We found that 9% of patients had already shown elevated levels of sCr before OSR of JRAO. This finding may suggest coexistence of renal artery disease or renal artery embolization from a juxtarenal aortic occlusive lesion.

During the OSR for patients with JRAO, it is important to reduce RIT to prevent PORI. Though there have been many previous reports describing surgical techniques of OSR of JRAO [8,15,16], Gupta and Veith [17] were the first reporters to illustrate surgical techniques in detail to reduce RIT during OSR of JRAO. Their method used suprarenal aortic clamping to allow removal of aortic clots and debris through the infrarenal vertical aortotomy under direct vision. This procedure allows more thorough removal of all debris without the risk of renal embolization. The suprarenal aortic clamp was then transferred to the infrarenal aorta, allowing renal perfusion.

We tried to further reduce RIT by transecting the infrarenal aortic segment first without proximal suprarenal aortic clamping, and then performing the procedures in the order described above. Renal protective measures were usually performed with intravenous infusion of 12.5% mannitol and furosemide. In cases requiring renal ostial endarterectomy (n=6), we performed a vertical aortotomy to facilitate the thromboendarterectomy. Including those patients who required adjuvant pararenal thromboendarterectomy, the mean length of SRACC time was around 11 minutes (range, 3–35 minutes). Compared to the other previously reported methods, our procedure achieved shorter RIT and more complete renal artery restoration with paraaortic thromboendarterectomy or adjuvant renal arterial reconstruction procedures.
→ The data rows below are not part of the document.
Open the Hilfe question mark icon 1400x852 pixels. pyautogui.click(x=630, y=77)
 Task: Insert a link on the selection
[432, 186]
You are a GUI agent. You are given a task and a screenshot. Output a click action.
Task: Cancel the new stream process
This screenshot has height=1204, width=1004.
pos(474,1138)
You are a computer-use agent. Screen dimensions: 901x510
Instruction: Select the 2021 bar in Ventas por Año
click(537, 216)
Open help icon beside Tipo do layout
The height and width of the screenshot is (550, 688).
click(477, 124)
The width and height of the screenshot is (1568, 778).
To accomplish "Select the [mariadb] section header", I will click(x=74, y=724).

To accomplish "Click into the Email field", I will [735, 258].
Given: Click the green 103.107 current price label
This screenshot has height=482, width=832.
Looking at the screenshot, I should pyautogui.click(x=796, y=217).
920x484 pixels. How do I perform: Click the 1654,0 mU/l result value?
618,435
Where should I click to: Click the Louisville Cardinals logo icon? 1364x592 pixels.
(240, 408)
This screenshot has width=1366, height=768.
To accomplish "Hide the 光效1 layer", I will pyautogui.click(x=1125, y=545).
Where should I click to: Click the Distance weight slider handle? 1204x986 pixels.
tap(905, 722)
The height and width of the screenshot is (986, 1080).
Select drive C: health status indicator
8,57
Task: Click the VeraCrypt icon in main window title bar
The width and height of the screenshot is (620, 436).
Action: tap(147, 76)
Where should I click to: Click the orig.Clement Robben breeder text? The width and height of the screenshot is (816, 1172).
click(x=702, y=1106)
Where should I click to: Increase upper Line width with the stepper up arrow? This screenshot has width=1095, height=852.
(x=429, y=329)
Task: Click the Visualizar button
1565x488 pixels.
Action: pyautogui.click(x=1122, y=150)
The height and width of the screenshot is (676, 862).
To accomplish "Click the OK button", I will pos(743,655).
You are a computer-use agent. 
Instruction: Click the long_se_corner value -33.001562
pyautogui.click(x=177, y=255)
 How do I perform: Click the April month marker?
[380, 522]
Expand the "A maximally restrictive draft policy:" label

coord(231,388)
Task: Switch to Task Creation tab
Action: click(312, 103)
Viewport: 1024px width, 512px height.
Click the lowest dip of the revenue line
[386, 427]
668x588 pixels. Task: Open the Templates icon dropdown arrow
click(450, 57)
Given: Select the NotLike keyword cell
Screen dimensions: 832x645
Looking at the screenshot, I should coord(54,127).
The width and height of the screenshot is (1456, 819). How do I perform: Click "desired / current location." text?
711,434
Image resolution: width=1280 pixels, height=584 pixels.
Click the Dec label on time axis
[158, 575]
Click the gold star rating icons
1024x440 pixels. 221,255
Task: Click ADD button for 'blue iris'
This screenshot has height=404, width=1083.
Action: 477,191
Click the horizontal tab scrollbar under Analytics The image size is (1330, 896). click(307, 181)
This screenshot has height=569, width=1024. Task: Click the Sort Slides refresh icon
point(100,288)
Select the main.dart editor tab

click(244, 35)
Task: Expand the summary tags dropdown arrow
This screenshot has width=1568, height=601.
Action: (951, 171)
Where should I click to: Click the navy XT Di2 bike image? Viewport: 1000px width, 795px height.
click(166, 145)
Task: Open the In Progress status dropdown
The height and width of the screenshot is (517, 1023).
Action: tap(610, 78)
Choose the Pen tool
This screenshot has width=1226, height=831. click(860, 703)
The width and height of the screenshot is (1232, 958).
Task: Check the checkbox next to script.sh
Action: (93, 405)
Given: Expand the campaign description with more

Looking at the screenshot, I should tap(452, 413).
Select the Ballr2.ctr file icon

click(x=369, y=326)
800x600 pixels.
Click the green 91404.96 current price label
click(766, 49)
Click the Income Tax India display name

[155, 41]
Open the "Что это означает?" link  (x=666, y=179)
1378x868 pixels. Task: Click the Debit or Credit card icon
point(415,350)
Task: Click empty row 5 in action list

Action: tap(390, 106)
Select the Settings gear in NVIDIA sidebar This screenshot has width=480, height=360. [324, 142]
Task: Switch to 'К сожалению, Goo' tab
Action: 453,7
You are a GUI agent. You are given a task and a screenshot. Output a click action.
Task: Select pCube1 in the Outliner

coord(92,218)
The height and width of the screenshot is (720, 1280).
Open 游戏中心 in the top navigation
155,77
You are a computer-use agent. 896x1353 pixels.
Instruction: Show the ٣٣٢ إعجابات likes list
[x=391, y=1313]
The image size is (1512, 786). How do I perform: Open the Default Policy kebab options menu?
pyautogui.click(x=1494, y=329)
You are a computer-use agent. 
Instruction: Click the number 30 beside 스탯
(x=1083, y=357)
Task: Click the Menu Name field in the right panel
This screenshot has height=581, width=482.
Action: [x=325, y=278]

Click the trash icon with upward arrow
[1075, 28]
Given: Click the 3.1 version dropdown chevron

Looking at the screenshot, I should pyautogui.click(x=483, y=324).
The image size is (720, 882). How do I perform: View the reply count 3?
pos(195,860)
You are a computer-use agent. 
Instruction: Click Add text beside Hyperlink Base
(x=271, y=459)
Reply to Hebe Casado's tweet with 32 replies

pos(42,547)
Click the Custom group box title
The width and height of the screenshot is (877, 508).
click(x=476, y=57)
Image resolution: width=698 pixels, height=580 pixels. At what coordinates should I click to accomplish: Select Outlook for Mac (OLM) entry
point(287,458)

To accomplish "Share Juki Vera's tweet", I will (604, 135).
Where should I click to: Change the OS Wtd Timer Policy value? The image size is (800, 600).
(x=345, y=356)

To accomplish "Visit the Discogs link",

Previous reports described higher operative morbidity and mortality rates after combined abdominal aortic replacement and renal artery reconstruction [18,19]. In this study, we observed 5 (11%) cases of early PORI, which resolved by conservative treatment within 2 weeks. No patients required new hemodialysis in the early postoperative period. There was no operative mortality. In addition, no association was found for independent risk factors of PORI.

Though our study has limitations stemming from a retrospective design, small sample size, and available RIT data in only 72% of patients, we reduced RIT with our technique compared to previous other reports.

CONCLUSION

In conclusion, we were able to reduce RIT with modified surgical techniques, and found good early and long-term results after OSR of chronic JRAO.